Word and element location data
########################################

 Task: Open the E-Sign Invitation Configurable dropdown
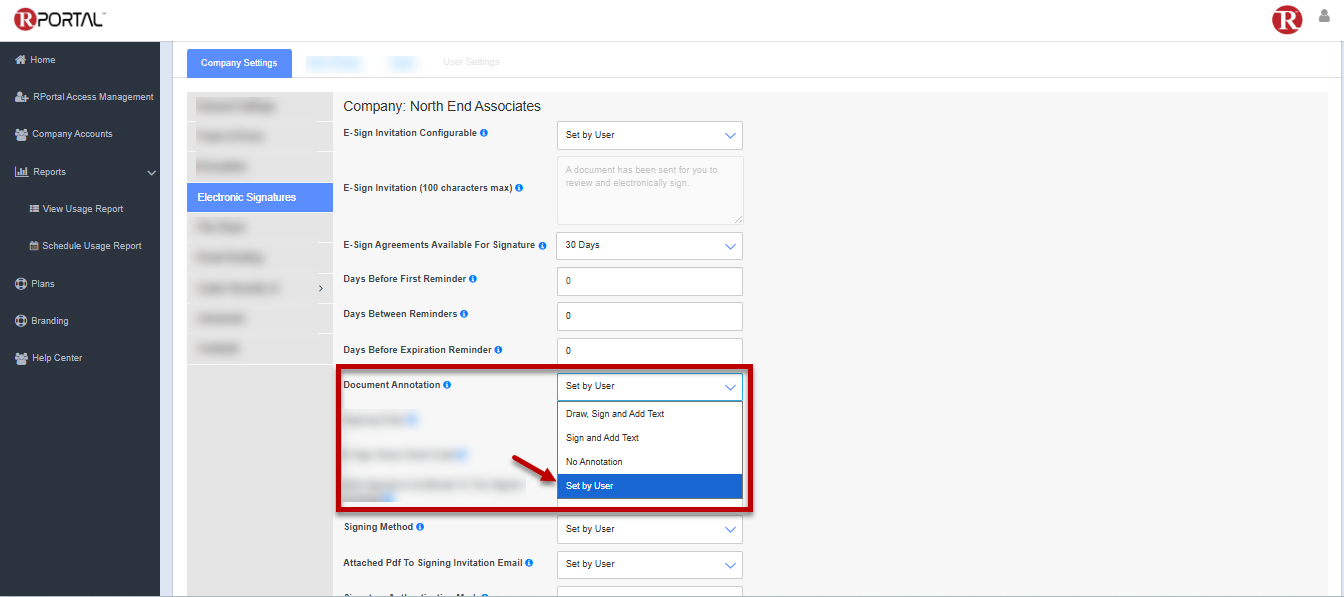649,135
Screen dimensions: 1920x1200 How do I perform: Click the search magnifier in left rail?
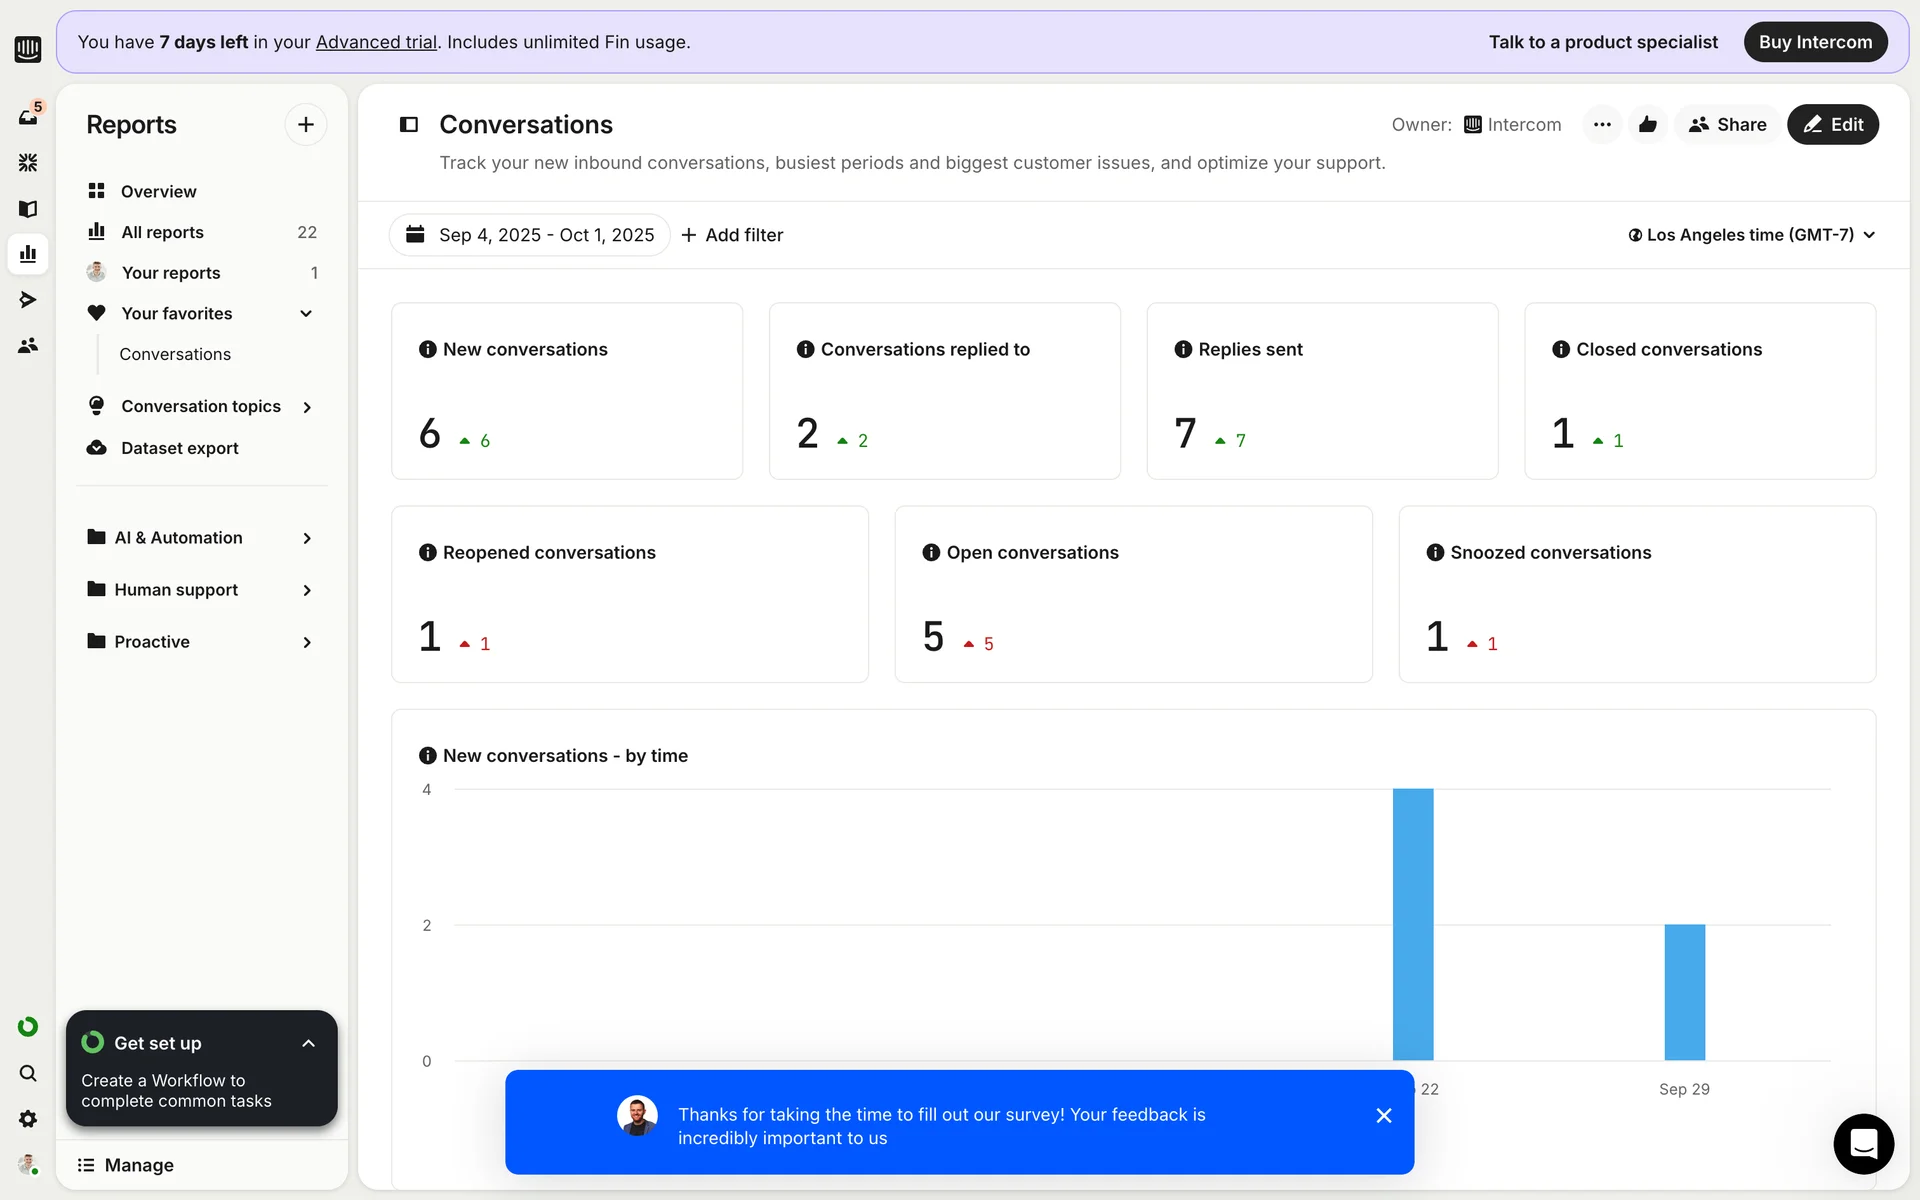[x=28, y=1073]
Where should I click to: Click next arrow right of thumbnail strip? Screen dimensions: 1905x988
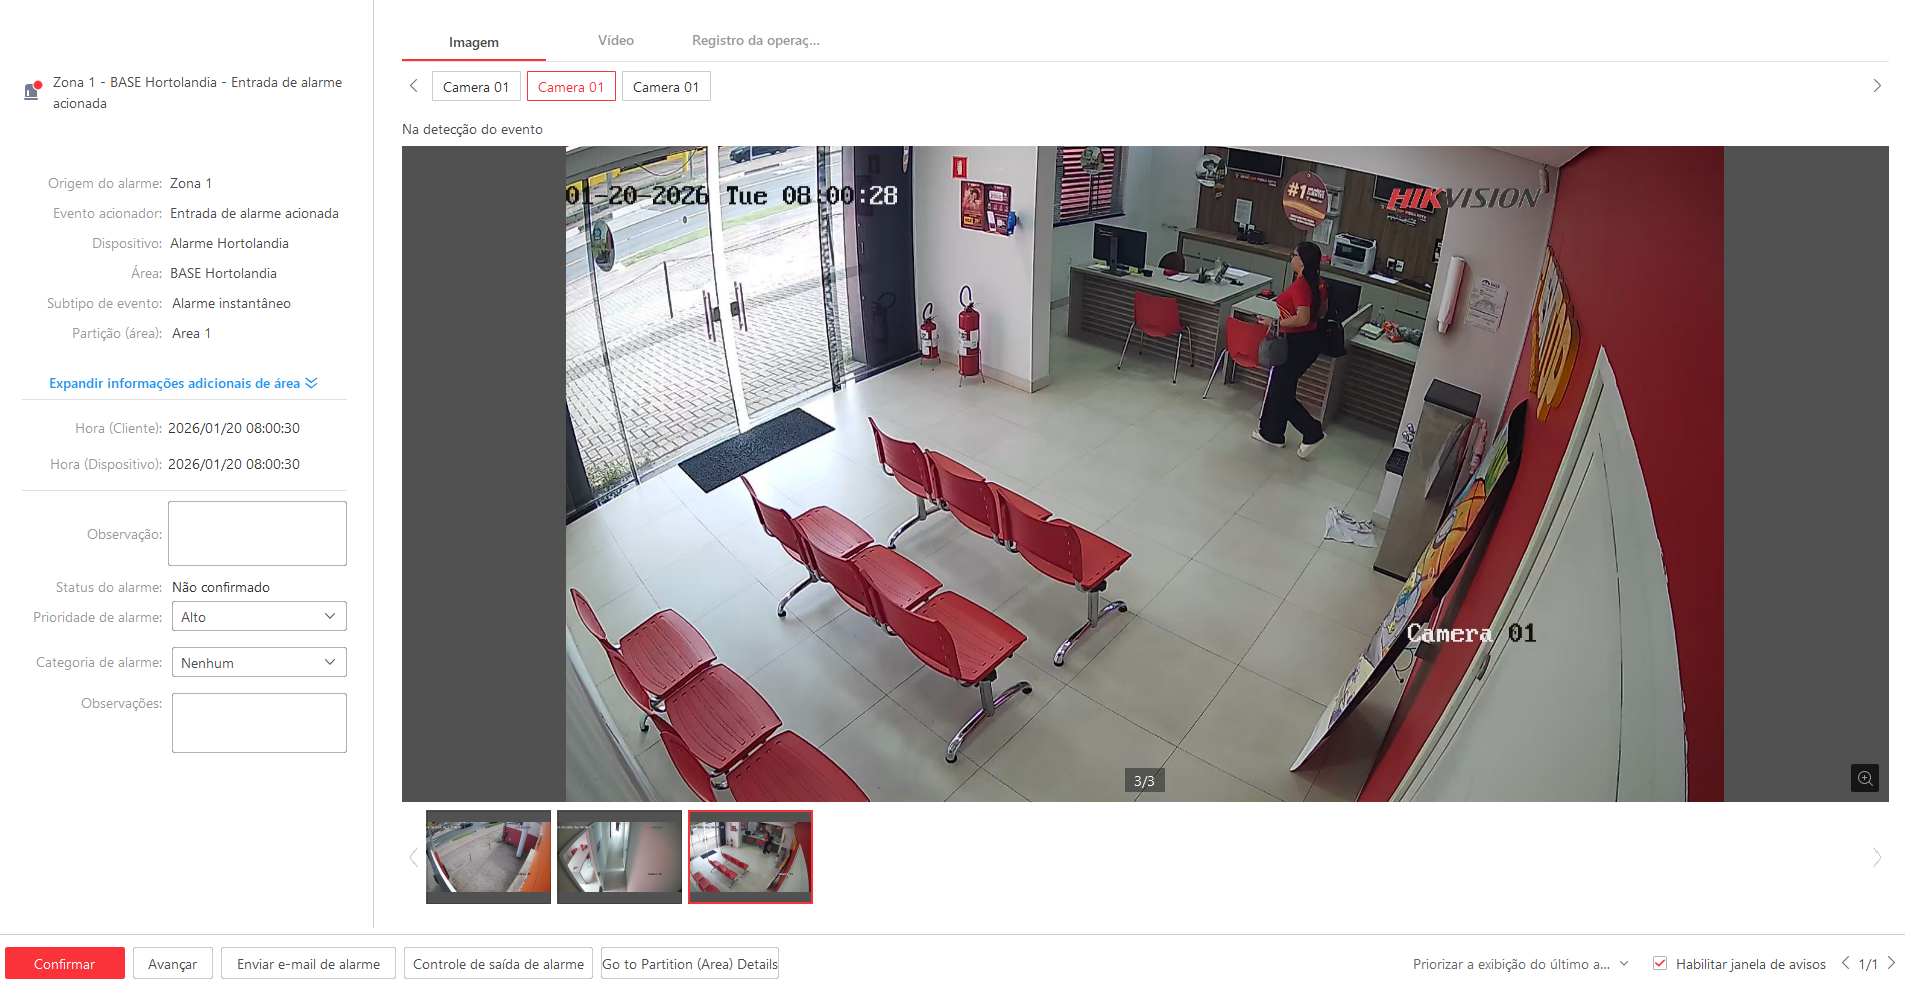1876,857

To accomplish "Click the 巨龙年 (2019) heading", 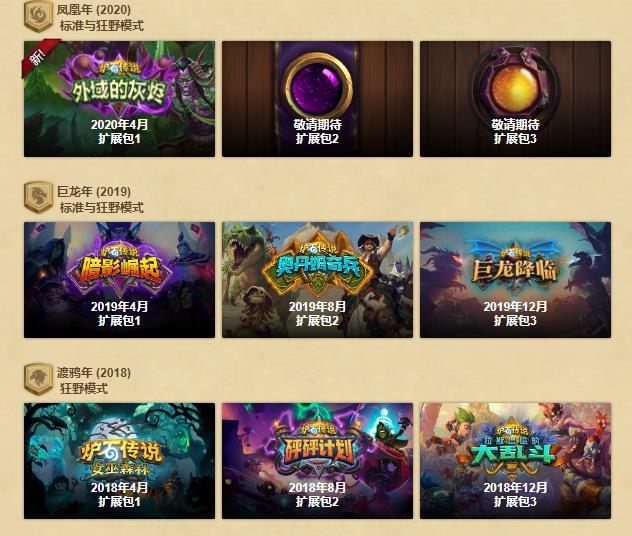I will pos(94,191).
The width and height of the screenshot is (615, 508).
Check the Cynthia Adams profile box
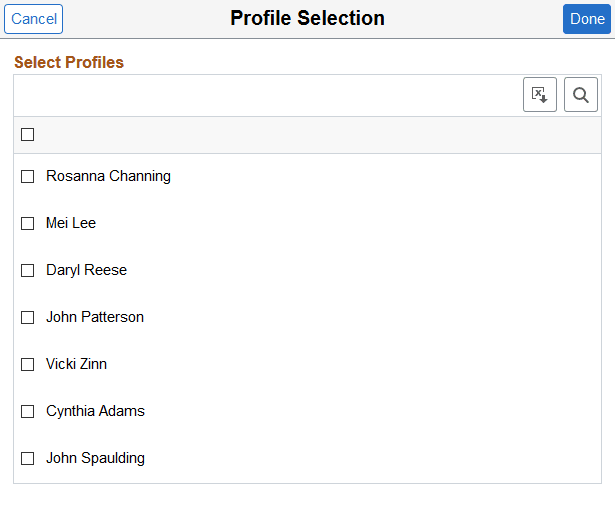click(28, 411)
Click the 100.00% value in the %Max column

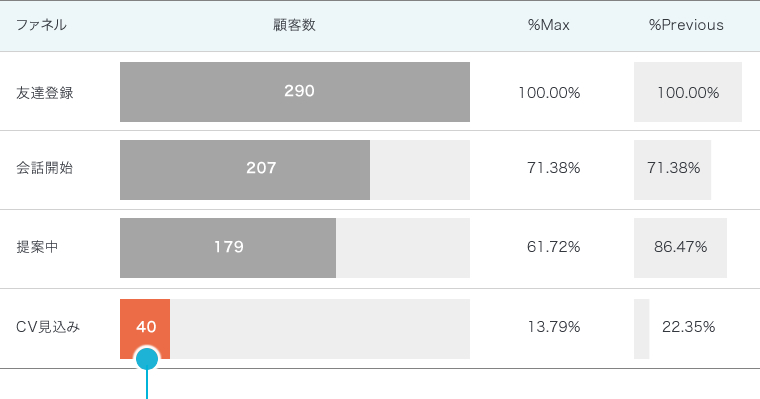[549, 93]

########################################

(Task requirements):
Repeat the part of the data above that starts with the line containing "The width and" and runs through the end of the data, omitting the pictures.

(Full answer):
The width and height of the screenshot is (615, 508).
Check the Cynthia Adams profile box
click(28, 411)
Click the 100.00% value in the %Max column

[549, 93]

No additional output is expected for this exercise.